Hz. Yunus balığın karnında karanlıklar içindeydi ve “Eğer (Allah'ı çokça) tesbih edenlerden olmasaydı”, Onun karnında (insanların) dirilip-kaldırılacakları güne kadar kalakalmıştı. (Saffat Suresi, 143-144) ayetiyle bildirildiği gibi kıyamet gününe kadar orada kalacaktı. Ancak o sürekli Rabb’ini anmış, sonsuz merhamet sahibi, müminlerin dostu olan, onlara hayır yolları açan Allah’ın yardımıyla aydınlığa kavuşmuştu.
O, insanın içinde gizlediklerini bilen, Kendine yalvaranların isteklerini veren, icabet edendir... İnsanın içinde gizlediği tek bir düşünce bile Allah'tan gizli kalmaz. İnsanın samimiyetle Allah'tan bir istekte bulunması için düşünmesi bile yetebilir. İçinden geçen, duası olur müminin ve Kendine yalvaranları işiten Allah icabet eder. İnsan olumsuz düşüncelerle oyalanacağı yerde Allah’a sığınıp dua ettiğinde, sorun çözülecektir.

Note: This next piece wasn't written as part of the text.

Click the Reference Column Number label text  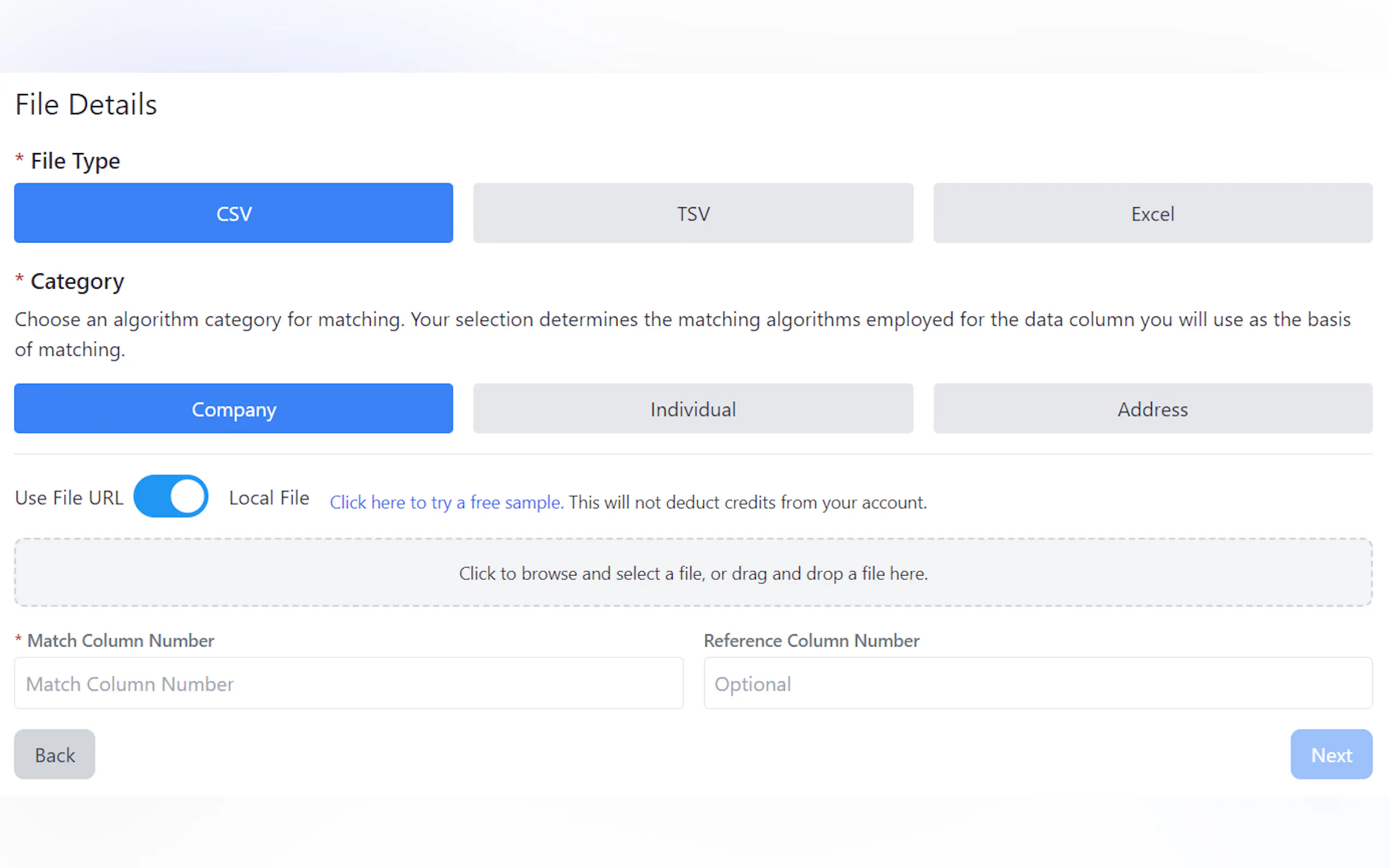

Yaşadığı zorluk durumunda kendisini adeta karmaşık bir labirentte çaresiz hisseden, çıkış yolunu bulamayan insan, karamsarlığa kapılmamalıdır. Şeytan, çıkış yolunu hiç bulamayacağı, orada kalacağı yönünde karamsarlık telkini verir; ancak o ne olacağını bilemez, sadece fısıldar. İnanan insan bilmelidir ki, yaşadığı olay ne denli zor da olsa, kendisi için mutlaka bir güzellik, bir hayır vardır. Ve kendisine o labirentten çıkış yolunu gösterecek olan yalnızca Rabb’idir. Karanlığı yarıp sabahı çıkaran Allah’a sığınıp, tam bir teslimiyetle teslim olduğunda ve için için dua ettiğinde, O kulunu aydınlığa çıkaracaktır.
Her şey kusursuz olursa imtihan yaşanmaz. Mümin bir şeyleri aşmalıdır ki, Allah'ın huzuruna temizlenmiş, arınmış olarak çıkabilsin. Musibetler müminlerin üzerine yağmur gibi yağar; ancak her yağmurla mümin daha da arınır…Yağmur yağmasa kul Rabb’ine aşkını nasıl kanıtlayabilir? Yaratılmışlar hakkında hayır, rahmet ve irade buyuran, sayısız nimetlere kavuşturan Allah kuraklık vermesin bizlere... Allah’a karşı samimi olursak, O bize doğru yolları ilham edecektir…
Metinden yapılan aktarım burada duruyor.